Top of Provided passage
26. Most significantly, I note that it is the appellants who exhibited the medical report of Dr. D.O Olima.  The said report indicated that the respondent had sustained the following injuries;

(a)      “Head and neck

o Lacerations of the right temporal region.

(b) Chest and Abdomen

o blunt chest injuries.

(c) Musculoskeletal System

o Fracture middle 1/3 right femur

o Fracture middle 1/3 left femur

o Fracture of 2nd metatarsal of right foot.

o Lacerations dorsum of right hand.”

27.  It therefore follows that the medical doctor whom the appellants had assigned the role of examining the respondent, did not say that the respondent had suffered only one injury.  If anything, the doctor’s medical report bore a close resemblance to the report by Dr. Onyimbi.

28.  Accordingly, I find that the appellants were wrong to have submitted that the learned trial court should have only been guided by the discharge summary.  The court was very right to have made reference to the medical reports by Dr. Onyimbi and Dr. Olima.  Therefore, the factual basis upon which the appeal was founded, has collapsed totally.
Bottom of Provided passage
Top of Data for review
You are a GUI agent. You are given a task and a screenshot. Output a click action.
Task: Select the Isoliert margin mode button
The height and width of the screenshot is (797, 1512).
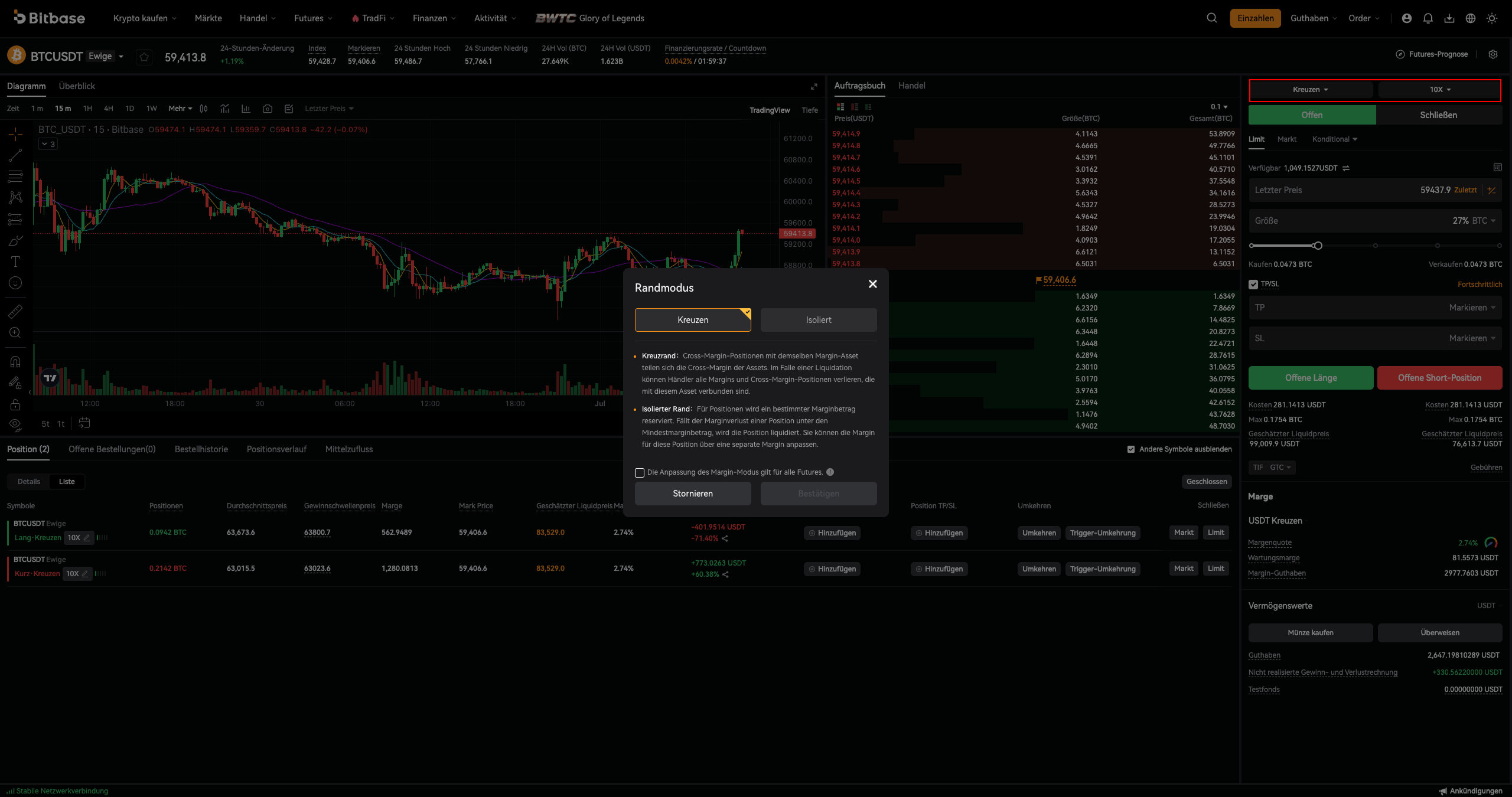pos(818,320)
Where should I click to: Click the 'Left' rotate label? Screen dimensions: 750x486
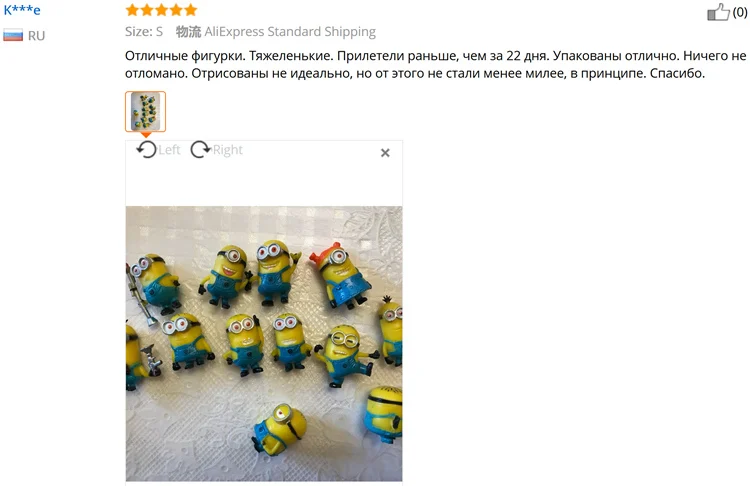pos(169,150)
Bottom of Data for review
_Problems to work on_
A – Set down the part of the court ruling on the injury appeal starting at "(c) Musculoskeletal System" and ending at "has collapsed totally.", word for word.
B – Resume the court ruling on the injury appeal from where it stops.

_Answers for this exercise_
A –
(c) Musculoskeletal System

o Fracture middle 1/3 right femur

o Fracture middle 1/3 left femur

o Fracture of 2nd metatarsal of right foot.

o Lacerations dorsum of right hand.”

27.  It therefore follows that the medical doctor whom the appellants had assigned the role of examining the respondent, did not say that the respondent had suffered only one injury.  If anything, the doctor’s medical report bore a close resemblance to the report by Dr. Onyimbi.

28.  Accordingly, I find that the appellants were wrong to have submitted that the learned trial court should have only been guided by the discharge summary.  The court was very right to have made reference to the medical reports by Dr. Onyimbi and Dr. Olima.  Therefore, the factual basis upon which the appeal was founded, has collapsed totally.

B –
29.  I find that the learned trial magistrate applied the correct legal approach in the assessment of the damages awardable to the plaintiff.  He did not take into account any irrelevant factors, nor did he fail to take into account any relevant factors.

30.  Accordingly, this court would not be justified in substituting the figure awarded by the trial court simply because I could possibly have awarded a different figure if I had been the trial court.

31.   In the result I find no basis in law for interfering with the damages awarded by the trial court.

32.   The appeal is therefore dismissed, with costs to the respondent.

DATED, SIGNED and DELIVERED at KISUMU this5thday of July2018.